As New York State continues to flatten the Covid-19 curve the state and region look to begin the gradual process of reopening. Governor Andrew Cuomo first outlined the initial phases of reopening. He then further outlined data-driven principles to open New York safely by region as well as appointed a mixed bag (more on this below) advisory board. The next chapter includes seven requirements a region needs to hit before it can reopen:
- A 14-day decline in hospitalizations, or fewer than 15 a day.
- A 14-day decline in virus-related hospital deaths, or fewer than five a day.
- A steady rate of new hospitalizations below 2 per 100,000 residents a day.
- A hospital-bed vacancy rate of at least 30 percent.
- An availability rate for intensive care unit beds of at least 30 percent.
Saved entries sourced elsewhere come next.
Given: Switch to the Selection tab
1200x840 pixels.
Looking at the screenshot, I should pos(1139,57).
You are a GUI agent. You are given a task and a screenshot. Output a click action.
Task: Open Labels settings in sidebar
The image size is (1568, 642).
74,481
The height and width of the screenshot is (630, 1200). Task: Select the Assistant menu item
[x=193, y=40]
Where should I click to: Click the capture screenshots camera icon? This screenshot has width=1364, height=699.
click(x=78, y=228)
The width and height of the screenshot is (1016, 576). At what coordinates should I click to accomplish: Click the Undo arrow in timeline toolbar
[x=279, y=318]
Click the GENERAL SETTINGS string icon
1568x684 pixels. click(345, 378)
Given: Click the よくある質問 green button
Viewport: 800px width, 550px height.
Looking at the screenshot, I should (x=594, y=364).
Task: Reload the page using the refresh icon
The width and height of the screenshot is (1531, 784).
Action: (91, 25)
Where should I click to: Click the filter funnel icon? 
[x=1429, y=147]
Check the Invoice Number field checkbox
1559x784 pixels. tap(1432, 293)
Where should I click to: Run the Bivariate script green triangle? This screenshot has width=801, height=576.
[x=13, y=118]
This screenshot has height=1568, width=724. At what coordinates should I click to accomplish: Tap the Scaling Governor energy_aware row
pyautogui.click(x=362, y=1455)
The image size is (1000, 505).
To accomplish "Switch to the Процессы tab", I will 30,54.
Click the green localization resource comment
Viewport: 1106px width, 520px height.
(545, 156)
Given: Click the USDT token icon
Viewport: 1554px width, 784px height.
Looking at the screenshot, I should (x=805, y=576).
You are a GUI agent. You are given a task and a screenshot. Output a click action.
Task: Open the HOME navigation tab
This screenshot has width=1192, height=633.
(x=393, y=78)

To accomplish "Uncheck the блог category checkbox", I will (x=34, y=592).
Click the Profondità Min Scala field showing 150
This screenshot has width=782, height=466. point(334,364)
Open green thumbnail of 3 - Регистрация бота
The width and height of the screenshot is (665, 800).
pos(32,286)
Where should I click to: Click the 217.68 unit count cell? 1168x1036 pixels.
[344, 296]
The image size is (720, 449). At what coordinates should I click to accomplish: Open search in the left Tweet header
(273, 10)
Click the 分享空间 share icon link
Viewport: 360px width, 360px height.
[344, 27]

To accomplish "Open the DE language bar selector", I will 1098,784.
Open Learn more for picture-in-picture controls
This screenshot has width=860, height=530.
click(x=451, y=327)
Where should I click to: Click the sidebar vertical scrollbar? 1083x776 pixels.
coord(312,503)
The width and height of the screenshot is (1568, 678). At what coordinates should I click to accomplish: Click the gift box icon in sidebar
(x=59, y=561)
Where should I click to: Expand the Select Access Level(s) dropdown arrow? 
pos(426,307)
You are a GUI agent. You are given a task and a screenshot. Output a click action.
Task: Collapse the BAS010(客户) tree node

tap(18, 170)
- At least 30 virus tests per 1,000 residents conducted a month.
- At least 30 working contact tracers per 100,000 residents.
As previously discussed the first phase of reopening, manufacturing, and construction, as well as some curbside retail, is set to begin in parts of the state in the middle of May. The second phase would include professional services, such as finance and insurance, retail, and real estate businesses. The third would include restaurants and hotels. The fourth would include businesses related to the arts, entertainment, and schools.
It is crucial that regions and businesses start making their reopening plans now! Taking into consideration how they will implement precautions such as social distancing, PPE, cleaning, staffing etc.
Outrageously, the trucking industry was omitted from the New York Forward Reopening Advisory Board. Trucking has gone above and beyond to ensure that hospitals, pharmacies, supermarkets, and consumers were well supplied during this pandemic. Drivers risked their own health to keep this economy afloat and this omission is slap in the face to them. The fact that the trucking industry has learned how to safely and efficiently operate while following social distancing, using PPE, and conducting enhanced cleaning should provide valuable lessons to New York businesses looking to open back up. Sadly, those lessons have been pushed aside so that trust fund babies, owners of dismal sports teams, and empty commercial space can feel important.